[EXERCISE DETAILS]:
Across the entries below, how many lines have the string "will" in them? Reply with only the number.
----
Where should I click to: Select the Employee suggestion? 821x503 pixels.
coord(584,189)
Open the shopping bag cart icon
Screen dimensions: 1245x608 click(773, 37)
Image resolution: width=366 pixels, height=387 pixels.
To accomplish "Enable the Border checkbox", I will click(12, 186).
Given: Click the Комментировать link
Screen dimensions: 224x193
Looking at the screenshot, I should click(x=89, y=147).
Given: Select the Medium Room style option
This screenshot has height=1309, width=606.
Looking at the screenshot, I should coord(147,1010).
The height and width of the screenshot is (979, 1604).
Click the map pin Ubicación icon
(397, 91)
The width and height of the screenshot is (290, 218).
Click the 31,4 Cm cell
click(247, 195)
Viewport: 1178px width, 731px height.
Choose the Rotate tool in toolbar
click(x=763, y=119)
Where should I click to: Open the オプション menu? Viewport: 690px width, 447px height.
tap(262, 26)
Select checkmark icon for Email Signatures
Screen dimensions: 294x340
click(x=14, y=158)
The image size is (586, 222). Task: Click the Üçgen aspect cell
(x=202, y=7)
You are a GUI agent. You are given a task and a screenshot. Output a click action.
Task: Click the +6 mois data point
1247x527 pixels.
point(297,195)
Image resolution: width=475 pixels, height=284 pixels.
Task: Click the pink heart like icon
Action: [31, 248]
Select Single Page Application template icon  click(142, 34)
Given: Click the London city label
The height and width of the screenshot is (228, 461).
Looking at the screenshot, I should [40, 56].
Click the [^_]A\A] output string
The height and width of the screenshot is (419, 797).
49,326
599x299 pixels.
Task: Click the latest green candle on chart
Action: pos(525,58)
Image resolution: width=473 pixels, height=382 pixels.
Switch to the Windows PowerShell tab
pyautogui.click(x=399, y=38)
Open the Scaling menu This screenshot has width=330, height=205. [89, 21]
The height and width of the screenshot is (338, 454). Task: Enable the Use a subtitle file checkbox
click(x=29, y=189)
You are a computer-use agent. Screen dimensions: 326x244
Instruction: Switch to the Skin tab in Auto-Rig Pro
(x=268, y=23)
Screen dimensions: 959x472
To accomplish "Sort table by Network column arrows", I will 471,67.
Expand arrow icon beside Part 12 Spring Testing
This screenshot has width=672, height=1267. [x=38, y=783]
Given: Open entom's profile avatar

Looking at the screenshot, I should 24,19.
----
[COMPLETED TASK]:
2